[Stored entries]
==========
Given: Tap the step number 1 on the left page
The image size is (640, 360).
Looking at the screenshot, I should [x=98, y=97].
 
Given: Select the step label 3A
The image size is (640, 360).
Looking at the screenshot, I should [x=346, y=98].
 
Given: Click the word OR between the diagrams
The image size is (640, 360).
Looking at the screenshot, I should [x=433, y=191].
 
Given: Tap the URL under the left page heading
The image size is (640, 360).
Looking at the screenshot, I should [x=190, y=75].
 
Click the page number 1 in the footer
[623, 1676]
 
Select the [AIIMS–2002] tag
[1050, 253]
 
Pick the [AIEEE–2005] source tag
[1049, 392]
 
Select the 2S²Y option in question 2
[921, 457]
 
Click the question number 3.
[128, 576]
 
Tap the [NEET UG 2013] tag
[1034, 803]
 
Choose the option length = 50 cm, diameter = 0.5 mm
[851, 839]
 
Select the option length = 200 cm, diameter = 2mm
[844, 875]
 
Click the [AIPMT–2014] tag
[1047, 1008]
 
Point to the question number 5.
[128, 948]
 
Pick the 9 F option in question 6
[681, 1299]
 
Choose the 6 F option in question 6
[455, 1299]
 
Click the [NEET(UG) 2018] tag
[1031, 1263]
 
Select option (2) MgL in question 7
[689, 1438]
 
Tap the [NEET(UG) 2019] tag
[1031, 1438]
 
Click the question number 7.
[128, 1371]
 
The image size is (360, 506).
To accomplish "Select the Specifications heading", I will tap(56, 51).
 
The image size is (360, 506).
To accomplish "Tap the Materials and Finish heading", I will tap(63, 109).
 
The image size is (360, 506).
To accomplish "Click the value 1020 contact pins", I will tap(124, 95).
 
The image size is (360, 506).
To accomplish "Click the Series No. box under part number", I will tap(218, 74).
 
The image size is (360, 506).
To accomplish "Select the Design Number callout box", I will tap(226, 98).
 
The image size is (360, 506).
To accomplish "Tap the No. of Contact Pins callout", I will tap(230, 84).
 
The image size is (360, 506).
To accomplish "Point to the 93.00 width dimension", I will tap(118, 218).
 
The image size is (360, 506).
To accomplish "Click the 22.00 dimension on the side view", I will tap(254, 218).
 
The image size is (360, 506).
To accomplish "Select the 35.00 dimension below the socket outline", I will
==========
Render all of the records above as a JSON list of strings, one string for each line, with blank lines omitted.

[
  "Given: Tap the step number 1 on the left page",
  "The image size is (640, 360).",
  "Looking at the screenshot, I should [x=98, y=97].",
  "Given: Select the step label 3A",
  "The image size is (640, 360).",
  "Looking at the screenshot, I should [x=346, y=98].",
  "Given: Click the word OR between the diagrams",
  "The image size is (640, 360).",
  "Looking at the screenshot, I should [x=433, y=191].",
  "Given: Tap the URL under the left page heading",
  "The image size is (640, 360).",
  "Looking at the screenshot, I should [x=190, y=75].",
  "Click the page number 1 in the footer",
  "[623, 1676]",
  "Select the [AIIMS–2002] tag",
  "[1050, 253]",
  "Pick the [AIEEE–2005] source tag",
  "[1049, 392]",
  "Select the 2S²Y option in question 2",
  "[921, 457]",
  "Click the question number 3.",
  "[128, 576]",
  "Tap the [NEET UG 2013] tag",
  "[1034, 803]",
  "Choose the option length = 50 cm, diameter = 0.5 mm",
  "[851, 839]",
  "Select the option length = 200 cm, diameter = 2mm",
  "[844, 875]",
  "Click the [AIPMT–2014] tag",
  "[1047, 1008]",
  "Point to the question number 5.",
  "[128, 948]",
  "Pick the 9 F option in question 6",
  "[681, 1299]",
  "Choose the 6 F option in question 6",
  "[455, 1299]",
  "Click the [NEET(UG) 2018] tag",
  "[1031, 1263]",
  "Select option (2) MgL in question 7",
  "[689, 1438]",
  "Tap the [NEET(UG) 2019] tag",
  "[1031, 1438]",
  "Click the question number 7.",
  "[128, 1371]",
  "The image size is (360, 506).",
  "To accomplish \"Select the Specifications heading\", I will tap(56, 51).",
  "The image size is (360, 506).",
  "To accomplish \"Tap the Materials and Finish heading\", I will tap(63, 109).",
  "The image size is (360, 506).",
  "To accomplish \"Click the value 1020 contact pins\", I will tap(124, 95).",
  "The image size is (360, 506).",
  "To accomplish \"Click the Series No. box under part number\", I will tap(218, 74).",
  "The image size is (360, 506).",
  "To accomplish \"Select the Design Number callout box\", I will tap(226, 98).",
  "The image size is (360, 506).",
  "To accomplish \"Tap the No. of Contact Pins callout\", I will tap(230, 84).",
  "The image size is (360, 506).",
  "To accomplish \"Point to the 93.00 width dimension\", I will tap(118, 218).",
  "The image size is (360, 506).",
  "To accomplish \"Click the 22.00 dimension on the side view\", I will tap(254, 218).",
  "The image size is (360, 506).",
  "To accomplish \"Select the 35.00 dimension below the socket outline\", I will"
]